On April 17, 2023, the Washington State Legislature passed the “My Health My Data Act” (WMHMDA or the Act).* Unlike other modern state privacy laws that purport to regulate any collection of “personal data,” WMHMDA confers privacy protections only upon “Consumer Health Data.” That term is defined to include data that is linked (or linkable) to an individual and that identifies their “past, present, or future physical or mental health status.”[1] As the statute is not intended to apply to HIPAA-regulated entities or employers,[2] it has caused some confusion regarding its scope (i.e., which companies may be collecting consumer health data) as well as its requirements.
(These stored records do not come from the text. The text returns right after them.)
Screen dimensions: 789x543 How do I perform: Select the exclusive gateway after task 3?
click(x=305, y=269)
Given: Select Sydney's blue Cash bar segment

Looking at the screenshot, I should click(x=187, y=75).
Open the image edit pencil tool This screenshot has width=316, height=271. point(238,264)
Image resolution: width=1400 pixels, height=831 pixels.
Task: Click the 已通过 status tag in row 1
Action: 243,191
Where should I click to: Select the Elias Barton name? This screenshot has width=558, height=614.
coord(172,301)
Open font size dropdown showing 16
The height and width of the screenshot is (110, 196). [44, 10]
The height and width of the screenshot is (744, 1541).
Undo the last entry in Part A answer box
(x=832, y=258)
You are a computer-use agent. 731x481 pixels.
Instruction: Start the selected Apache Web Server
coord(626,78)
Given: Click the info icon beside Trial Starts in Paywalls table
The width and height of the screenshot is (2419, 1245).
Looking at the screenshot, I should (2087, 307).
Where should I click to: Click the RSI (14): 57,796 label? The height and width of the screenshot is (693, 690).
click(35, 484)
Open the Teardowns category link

Specifically, the Act refers to data that might “identify” a consumer seeking a service to “improve, or learn about a person’s mental or physical health” as an example of Consumer Health Data.[3] As a result, organizations that traditionally don’t consider themselves as collecting health data, such as grocery stores, newspapers, dietary supplements providers, and even fitness clubs, are uncertain whether the Act may be interpreted to apply to them to the extent that someone seeks out such companies either for information about health, or to improve their health.
Among other things, organizations that are subject to the Act are required to obtain consent for a variety of processing activities that relate to consumer health data. What constitutes “consent” however, differs based upon the processing activity.
FOOTNOTES
[1] Sub. House Bill 1155, § 3(8)(a) (2023).
[2] Sub. House Bill 1155, § 3(7) (excluding from the definition of “consumer” an individual acting in an employment context), § 12(1)(a)(i) (excluding HIPAA regulated entities).
[3] Sub. House Bill 1155, §§ 3(8)(a), 15 (2023).